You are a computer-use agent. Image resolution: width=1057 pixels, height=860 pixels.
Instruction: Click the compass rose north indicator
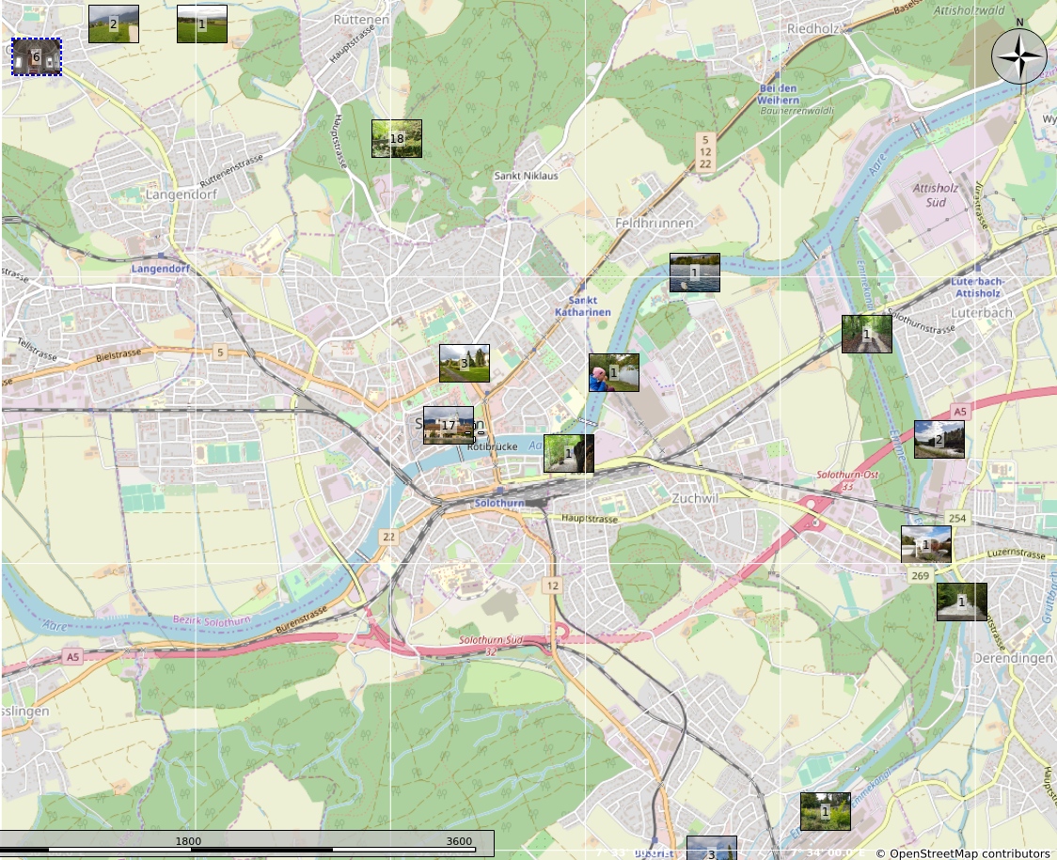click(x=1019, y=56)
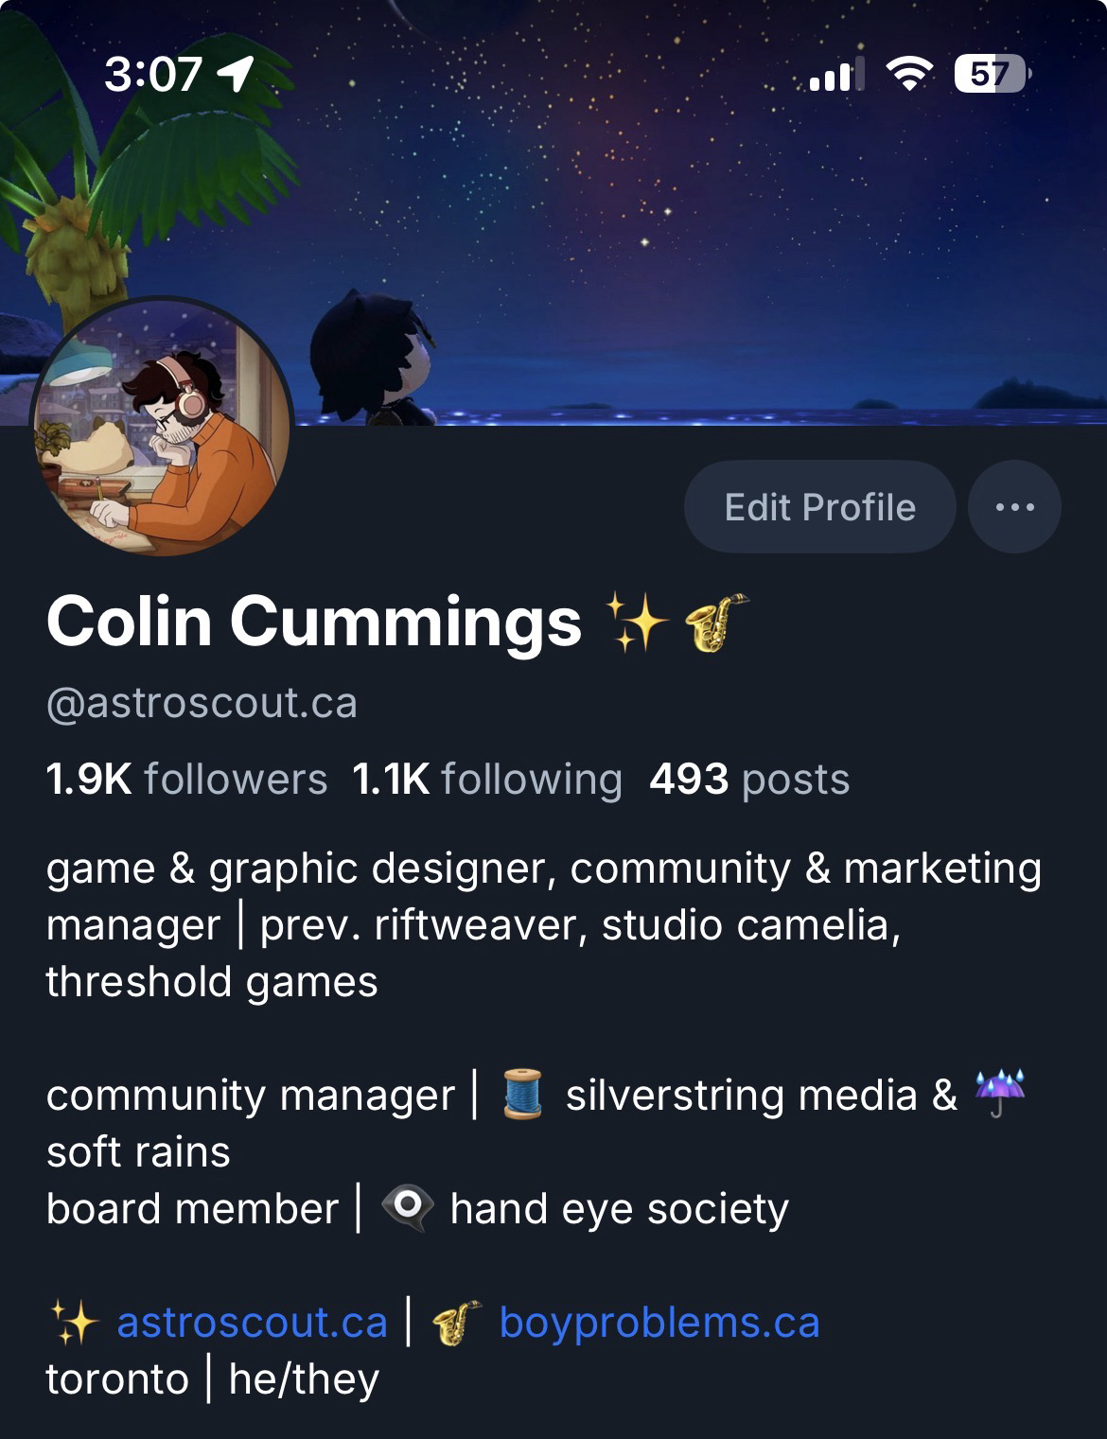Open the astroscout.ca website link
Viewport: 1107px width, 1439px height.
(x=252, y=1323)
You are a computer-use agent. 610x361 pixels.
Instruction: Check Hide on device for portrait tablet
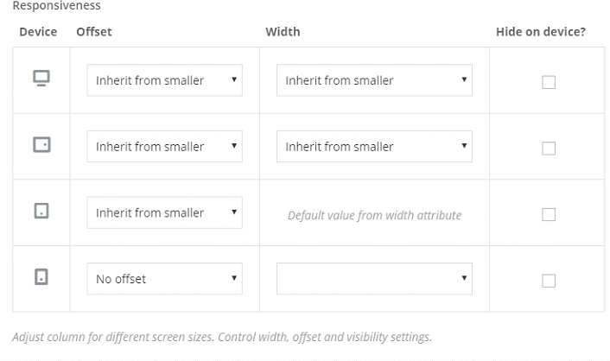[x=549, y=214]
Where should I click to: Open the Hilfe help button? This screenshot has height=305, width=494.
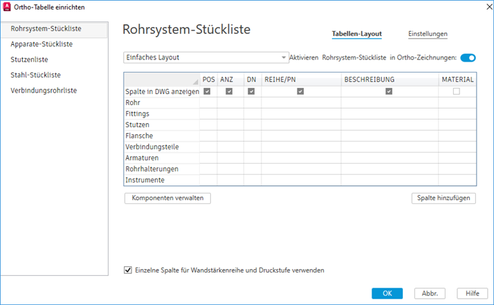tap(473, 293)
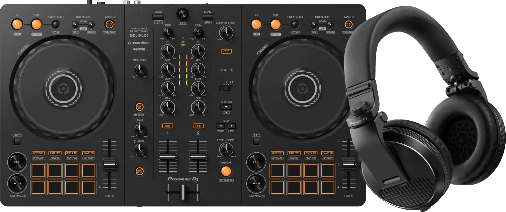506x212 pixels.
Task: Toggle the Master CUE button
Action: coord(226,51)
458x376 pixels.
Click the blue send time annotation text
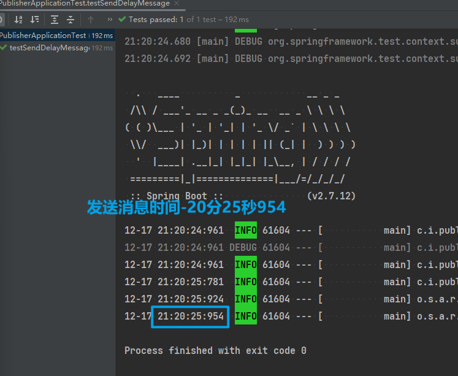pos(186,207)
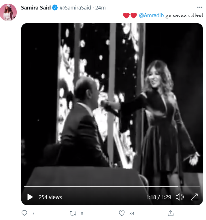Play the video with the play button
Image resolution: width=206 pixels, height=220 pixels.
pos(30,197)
+ + + + +
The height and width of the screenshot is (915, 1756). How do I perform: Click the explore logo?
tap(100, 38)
+ + + + +
WHAT YOU HAVE TO DO: In the data, reproduce the stretch from the line containing "You are a computer-use agent. Image" through the line containing "Action: coord(226,51)". Swap "Instruction" for "Command", leave everything else unchanged, and omit the pictures.

RESULT BELOW:
You are a computer-use agent. Image resolution: width=1057 pixels, height=860 pixels.
Command: Click the compass rose north indicator
click(x=1019, y=56)
Open the astroscout.ca website link
Viewport: 1107px width, 1439px height.
(x=252, y=1323)
You are a computer-use agent. 610x361 pixels.
Command: Check Hide on device for portrait tablet
[x=549, y=214]
Where should I click to: Open the Hilfe help button? This screenshot has height=305, width=494.
tap(473, 293)
506x212 pixels.
Task: Toggle the Master CUE button
Action: coord(226,51)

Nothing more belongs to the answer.